### The task
Filtering the records below, copy only those lines that include the word "sütik".

### Provided entries
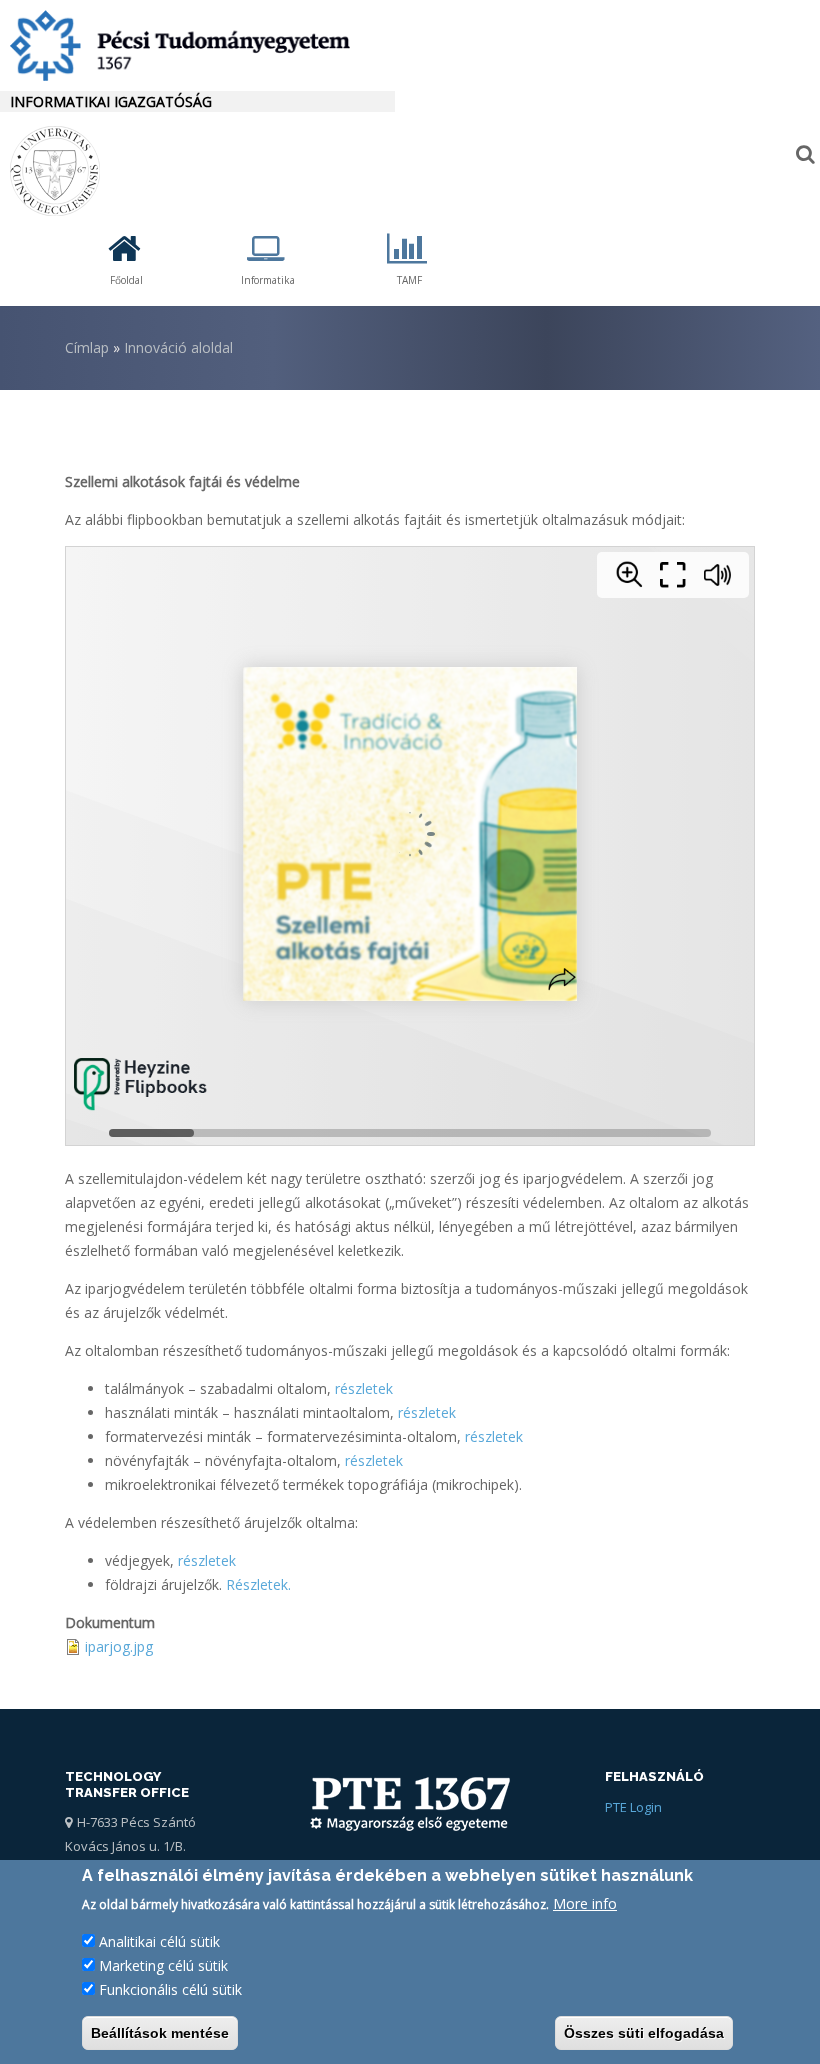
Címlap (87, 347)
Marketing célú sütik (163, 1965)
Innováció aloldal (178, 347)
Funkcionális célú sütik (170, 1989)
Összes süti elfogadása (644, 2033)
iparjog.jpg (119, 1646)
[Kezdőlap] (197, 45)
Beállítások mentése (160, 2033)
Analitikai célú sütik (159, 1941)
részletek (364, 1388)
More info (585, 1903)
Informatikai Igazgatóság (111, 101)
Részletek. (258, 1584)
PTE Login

### Answer
Marketing célú sütik (163, 1965)
Funkcionális célú sütik (170, 1989)
Analitikai célú sütik (159, 1941)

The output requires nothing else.